Analysis of the Functional Impact of Coding Region SNPs

编码区 SNP 的功能影响分析

• 批准号: 6642811
• 负责人: JOHN MOULT
• 金额: $ 25.18万
• 依托单位: UNIVERSITY OF MD BIOTECHNOLOGY INSTITUTE
• 依托单位国家: 美国
• 财政年份: 2001
• 资助国家: 美国
• 起止时间: 2001-05-15 至 2006-05-14
• 项目状态: 已结题
• 来源: https://reporter.nih.gov/project-details/6642811
• 关键词: computer program /software; computer system design /evaluation; human data; molecular biology information system; single nucleotide polymorphism

DESCRIPTION (provided by applicant): Single nucleotide polymorphisms (SNPs) are the most common form of genetic variation between human individuals. The majority of monogenic disease is mediated by this mechanism, and it is believed that susceptibility to polygenic diseases and individual response to medication can also be understood largely in these terms. Large scale SNP mapping is rapidly increasing the amount of data available on SNPs within the human population. To understand these data and exploit them for development of new therapies requires models of the link between SNPs and function. We propose to develop such a model for SNPs that act via effects on protein function. Most monogenic disease SNPs operate in this manner so it is expected that the results will have wide applicability for interpreting and utilizing human SNP information. The model is based on the large amount of data available on the effect of single residue mutations in vitro. Those data can be understood in terms of the situation of the mutation within the protein structure. The mutation data, together with the structural context, have been used to devise a set of rules that identify which coding region SNPs are potentially harmful in vivo. We have tested a first version of the model against a set of data on SNPs known to cause human disease and a sample of SNPs from the human population. The results provide insights into the mechanism of action of SNPs. We now propose to develop a set of software capable of performing a full analysis of all disease related and general population SNP data. The software will be used to perform an analysis of the extent of harmful SNPs in the human population, and to identify a subset of these likely to be involved in polygenetic diseases.

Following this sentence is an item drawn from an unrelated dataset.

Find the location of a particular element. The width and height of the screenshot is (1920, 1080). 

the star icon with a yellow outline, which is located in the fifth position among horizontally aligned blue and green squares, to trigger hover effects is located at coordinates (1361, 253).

描述（由申请人提供）： 单核苷酸多态性（SNP）是遗传多态性的最常见形式。 人类个体之间的差异。大多数单基因疾病是 通过这种机制介导，并且认为对 多基因疾病和个体对药物的反应也可能是 在很大程度上理解这些术语。 大规模SNP作图是快速的 增加人类群体中SNP的可用数据量。 了解这些数据并利用它们开发新的治疗方法 需要SNP和功能之间联系的模型。我们建议发展 这是一个通过影响蛋白质功能而起作用的SNP模型。最单基因 疾病SNP以这种方式运作，因此预计结果将 对人类SNP信息的解释和利用具有广泛的适用性。 该模型是基于大量数据的影响， 体外单残基突变。 这些数据可以理解为 蛋白质结构中突变的情况。变异数据， 与结构背景一起被用来设计一套规则 识别哪些编码区SNP在体内可能有害。 我们 我已经测试了模型的第一个版本对一组数据的SNPs已知 导致人类疾病的基因和来自人类的SNP样本。 的 结果提供了对SNPs作用机制的深入了解。 我们现建议 开发一套软件，能够对所有 疾病相关和一般人群SNP数据。该软件将用于 对人群中有害SNP的程度进行分析，以及 以确定这些可能涉及多基因疾病的子集。